When Martin Scorsese talks, we listen. The director, known for fearlessly speaking his mind, has been asking some tough questions throughout his career. Scorsese movies often follow similar themes, tackling what he's personally coming to grips with as he moves through life. 

Violence. 


Religion. 

Money. 

Power. 

History. 

Culture. 

These are just words, but in Scorsese films, they're deep emotional beats. He helps sculpt and craft stories that matter to us as a community. Check out this video from Cinema Beyond Entertainment detailing the themes within Scorsese's films. 

Martin Scorsese Speaks Candidly About Faith, Doubt, and Humanity

As Martin Scorsese has said, "As I've gotten older, I've had more of a tendency to look for people who live by kindness, tolerance, compassion, a gentler way of looking at things." 

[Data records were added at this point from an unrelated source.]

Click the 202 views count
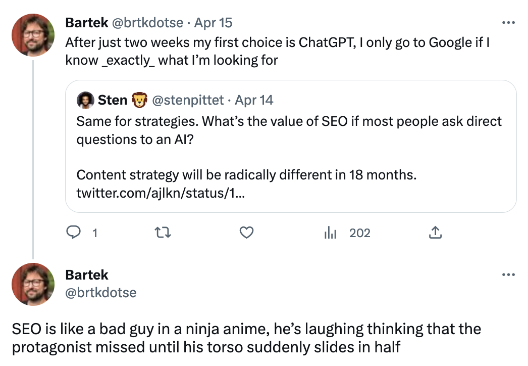click(x=359, y=233)
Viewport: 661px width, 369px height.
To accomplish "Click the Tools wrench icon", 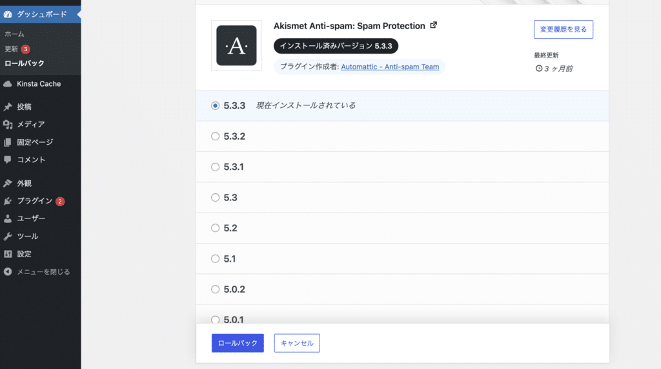I will click(8, 237).
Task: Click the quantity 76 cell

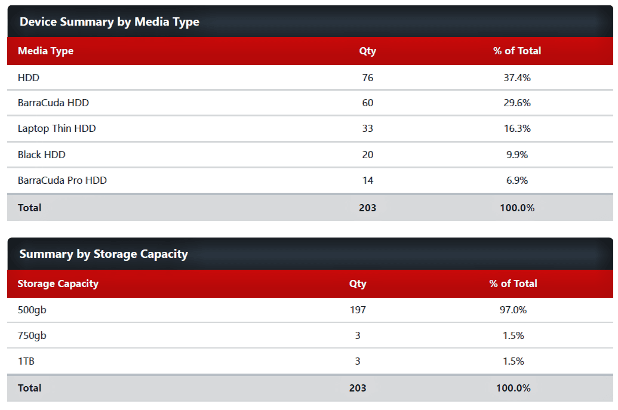Action: 367,78
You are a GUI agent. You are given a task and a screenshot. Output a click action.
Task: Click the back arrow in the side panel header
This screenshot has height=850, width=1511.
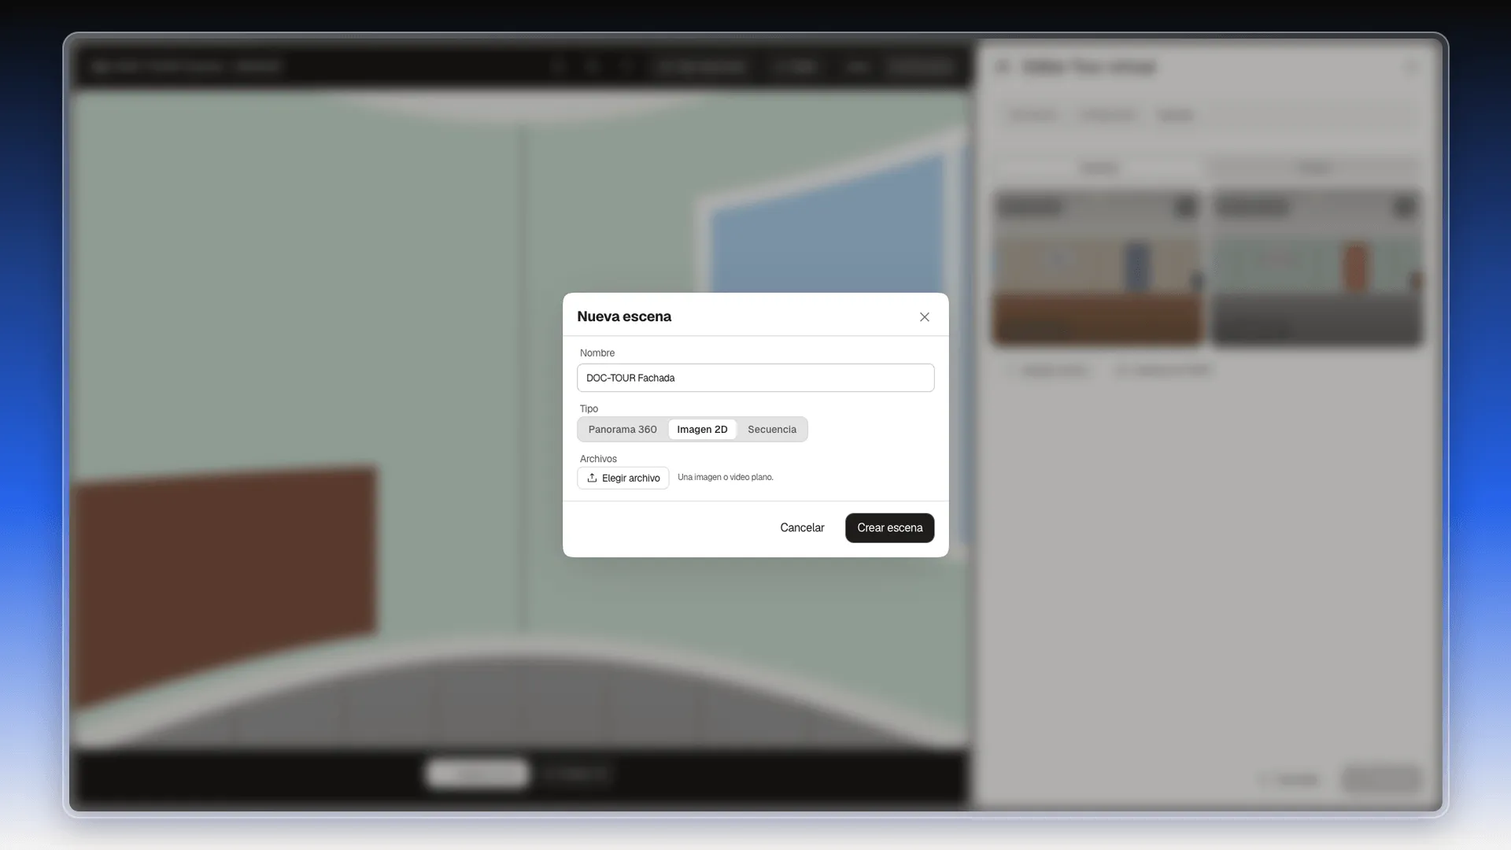tap(1003, 67)
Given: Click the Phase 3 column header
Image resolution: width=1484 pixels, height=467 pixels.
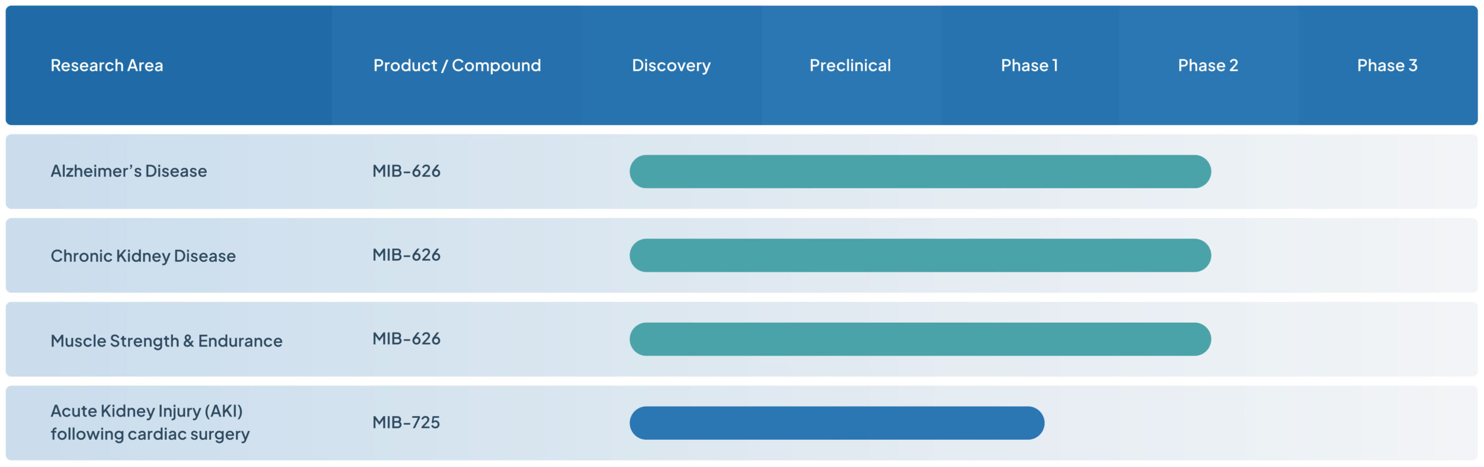Looking at the screenshot, I should pyautogui.click(x=1387, y=65).
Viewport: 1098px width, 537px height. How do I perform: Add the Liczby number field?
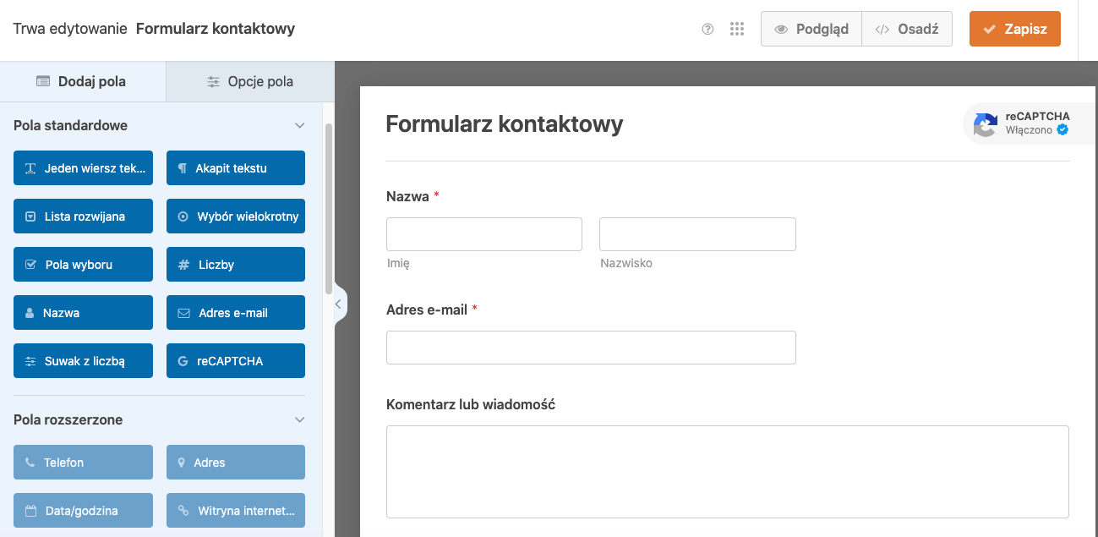(x=235, y=265)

But that's not where Scorsese's journey began.

Early on in his career, his movies were about the people he grew up seeing...gangsters. 

From Mean Streets to Taxi Driver, Scorsese was pulling out how violence and anger pushed people. 

There were also questions of sex and morality. 

I've written before that the "God" in Taxi Driver was an Old Testament God, seeking vengeance and punishing the wicked. 

Mean Streets and Raging BullTop: 'Mean Streets' (1973) Bottom: 'Raging Bull' (1980)

But as Scorsese got older, he came face to face with the mortality in his movies. See, as some works tossed people aside, when it came time for movies like Raging Bull, he was worried about how the people who survived were remembered. 

No one was more concerned with legacy than Henry Hill in Goodfellas...until maybe Frank Sheeran in The Irishman, a man, close to death, looking back at all the bodies he left behind and wondering if absolution exists for him. 

But how we are remembered doesn't matter because we're dead. 

Unless the afterlife comes into play. 

The Last Temptation of Christ'The Last Temptation of Christ' (1988)

Silence was Martin Scorsese's bucket list movie, one he wanted to make his entire career. But it arguably could not have happened without The Last Temptation of Christ. He often found himself asking what life meant. 

And we all know there is no easy answer there. 

He was also confronting his own failings as a man. 

Scorsese has been quoted as saying, "More personal films, you could make them, but your budgets would be cut down.

When you watch a Scorsese movie, you can feel pieces of him on the screen. From the young kid who wanted to be a parish priest to the guy on coke in the 1970s, recovering in the hospital and looking for meaning. 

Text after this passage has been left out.